→ **Direction**:
Put the lines of the material below into a JSON list of strings, one string per line with blank lines omitted, starting at the line that contains "Select highlighted Review Options step" and ending at the line that contains "Action: point(1210,10)".

— start —

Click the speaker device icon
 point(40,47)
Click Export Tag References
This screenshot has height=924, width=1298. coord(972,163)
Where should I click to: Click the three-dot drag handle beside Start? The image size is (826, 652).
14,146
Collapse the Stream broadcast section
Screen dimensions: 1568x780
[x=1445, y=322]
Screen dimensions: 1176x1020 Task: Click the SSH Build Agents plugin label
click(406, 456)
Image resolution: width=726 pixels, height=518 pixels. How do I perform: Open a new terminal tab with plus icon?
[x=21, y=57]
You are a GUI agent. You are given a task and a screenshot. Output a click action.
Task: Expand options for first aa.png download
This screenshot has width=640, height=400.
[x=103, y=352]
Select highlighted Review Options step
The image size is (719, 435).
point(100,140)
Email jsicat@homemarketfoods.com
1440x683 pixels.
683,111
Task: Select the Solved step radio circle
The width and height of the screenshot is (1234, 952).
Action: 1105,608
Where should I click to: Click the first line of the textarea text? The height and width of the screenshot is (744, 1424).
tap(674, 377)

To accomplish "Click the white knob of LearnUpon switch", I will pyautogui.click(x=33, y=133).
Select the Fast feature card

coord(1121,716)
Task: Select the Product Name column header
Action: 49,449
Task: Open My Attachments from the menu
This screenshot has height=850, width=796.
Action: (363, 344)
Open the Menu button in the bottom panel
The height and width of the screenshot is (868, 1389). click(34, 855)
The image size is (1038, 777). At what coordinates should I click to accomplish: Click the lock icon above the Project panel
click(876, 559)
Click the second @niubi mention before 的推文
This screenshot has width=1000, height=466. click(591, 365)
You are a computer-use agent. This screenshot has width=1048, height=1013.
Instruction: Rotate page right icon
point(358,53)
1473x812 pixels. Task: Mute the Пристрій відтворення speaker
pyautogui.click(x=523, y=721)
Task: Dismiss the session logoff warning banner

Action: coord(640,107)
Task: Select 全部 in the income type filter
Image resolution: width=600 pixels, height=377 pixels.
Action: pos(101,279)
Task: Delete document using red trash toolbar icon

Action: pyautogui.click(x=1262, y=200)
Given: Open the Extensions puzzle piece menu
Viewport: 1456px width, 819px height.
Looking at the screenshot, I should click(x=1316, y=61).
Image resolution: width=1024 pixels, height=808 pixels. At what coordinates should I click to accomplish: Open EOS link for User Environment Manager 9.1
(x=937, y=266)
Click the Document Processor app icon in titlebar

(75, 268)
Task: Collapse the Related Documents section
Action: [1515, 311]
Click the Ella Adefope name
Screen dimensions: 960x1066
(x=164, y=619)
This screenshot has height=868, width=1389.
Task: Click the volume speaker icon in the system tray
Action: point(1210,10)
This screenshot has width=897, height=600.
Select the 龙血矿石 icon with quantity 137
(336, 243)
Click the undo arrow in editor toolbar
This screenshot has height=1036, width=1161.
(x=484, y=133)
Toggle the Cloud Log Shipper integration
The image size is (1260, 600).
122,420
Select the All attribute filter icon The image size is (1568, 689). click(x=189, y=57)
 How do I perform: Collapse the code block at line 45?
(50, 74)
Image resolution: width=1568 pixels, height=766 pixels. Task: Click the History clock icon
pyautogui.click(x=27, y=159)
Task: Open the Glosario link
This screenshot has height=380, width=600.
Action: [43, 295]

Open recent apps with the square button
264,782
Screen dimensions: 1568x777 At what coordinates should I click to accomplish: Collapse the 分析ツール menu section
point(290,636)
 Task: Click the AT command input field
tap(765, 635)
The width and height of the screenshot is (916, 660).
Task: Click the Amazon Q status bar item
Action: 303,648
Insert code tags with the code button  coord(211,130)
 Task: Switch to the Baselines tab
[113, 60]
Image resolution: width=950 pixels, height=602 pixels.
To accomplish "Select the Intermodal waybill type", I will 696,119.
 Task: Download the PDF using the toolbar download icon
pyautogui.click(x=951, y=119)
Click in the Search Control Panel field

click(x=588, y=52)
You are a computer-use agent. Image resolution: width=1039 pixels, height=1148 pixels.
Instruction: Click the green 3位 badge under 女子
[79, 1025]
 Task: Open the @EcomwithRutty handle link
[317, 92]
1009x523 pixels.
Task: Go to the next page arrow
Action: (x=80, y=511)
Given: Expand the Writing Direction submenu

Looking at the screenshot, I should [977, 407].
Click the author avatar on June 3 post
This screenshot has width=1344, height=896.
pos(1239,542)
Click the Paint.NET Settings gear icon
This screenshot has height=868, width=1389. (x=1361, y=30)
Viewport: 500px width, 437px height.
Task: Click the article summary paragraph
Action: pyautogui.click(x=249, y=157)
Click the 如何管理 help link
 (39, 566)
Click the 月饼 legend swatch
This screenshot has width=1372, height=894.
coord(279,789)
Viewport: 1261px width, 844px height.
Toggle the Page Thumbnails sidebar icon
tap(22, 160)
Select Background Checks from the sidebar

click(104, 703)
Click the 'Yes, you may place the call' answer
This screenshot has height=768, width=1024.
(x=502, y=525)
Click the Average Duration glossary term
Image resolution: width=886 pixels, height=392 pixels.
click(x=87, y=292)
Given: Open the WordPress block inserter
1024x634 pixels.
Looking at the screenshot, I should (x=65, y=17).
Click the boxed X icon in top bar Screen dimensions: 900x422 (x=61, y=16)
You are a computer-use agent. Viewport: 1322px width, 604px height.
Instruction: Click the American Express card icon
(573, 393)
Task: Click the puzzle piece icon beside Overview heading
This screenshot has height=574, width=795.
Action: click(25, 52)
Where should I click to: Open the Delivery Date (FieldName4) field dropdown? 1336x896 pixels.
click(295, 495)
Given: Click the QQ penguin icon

— end —

→ **Completed task**:
[
  "Select highlighted Review Options step",
  "The image size is (719, 435).",
  "point(100,140)",
  "Email jsicat@homemarketfoods.com",
  "1440x683 pixels.",
  "683,111",
  "Task: Select the Solved step radio circle",
  "The width and height of the screenshot is (1234, 952).",
  "Action: 1105,608",
  "Where should I click to: Click the first line of the textarea text? The height and width of the screenshot is (744, 1424).",
  "tap(674, 377)",
  "To accomplish \"Click the white knob of LearnUpon switch\", I will pyautogui.click(x=33, y=133).",
  "Select the Fast feature card",
  "coord(1121,716)",
  "Task: Select the Product Name column header",
  "Action: 49,449",
  "Task: Open My Attachments from the menu",
  "This screenshot has height=850, width=796.",
  "Action: (363, 344)",
  "Open the Menu button in the bottom panel",
  "The height and width of the screenshot is (868, 1389). click(34, 855)",
  "The image size is (1038, 777). At what coordinates should I click to accomplish: Click the lock icon above the Project panel",
  "click(876, 559)",
  "Click the second @niubi mention before 的推文",
  "This screenshot has width=1000, height=466. click(591, 365)",
  "You are a computer-use agent. This screenshot has width=1048, height=1013.",
  "Instruction: Rotate page right icon",
  "point(358,53)",
  "1473x812 pixels. Task: Mute the Пристрій відтворення speaker",
  "pyautogui.click(x=523, y=721)",
  "Task: Dismiss the session logoff warning banner",
  "Action: coord(640,107)",
  "Task: Select 全部 in the income type filter",
  "Image resolution: width=600 pixels, height=377 pixels.",
  "Action: pos(101,279)",
  "Task: Delete document using red trash toolbar icon",
  "Action: pyautogui.click(x=1262, y=200)",
  "Given: Open the Extensions puzzle piece menu",
  "Viewport: 1456px width, 819px height.",
  "Looking at the screenshot, I should click(x=1316, y=61).",
  "Image resolution: width=1024 pixels, height=808 pixels. At what coordinates should I click to accomplish: Open EOS link for User Environment Manager 9.1",
  "(x=937, y=266)",
  "Click the Document Processor app icon in titlebar",
  "(75, 268)",
  "Task: Collapse the Related Documents section",
  "Action: [1515, 311]",
  "Click the Ella Adefope name",
  "Screen dimensions: 960x1066",
  "(x=164, y=619)",
  "This screenshot has height=868, width=1389.",
  "Task: Click the volume speaker icon in the system tray",
  "Action: point(1210,10)"
]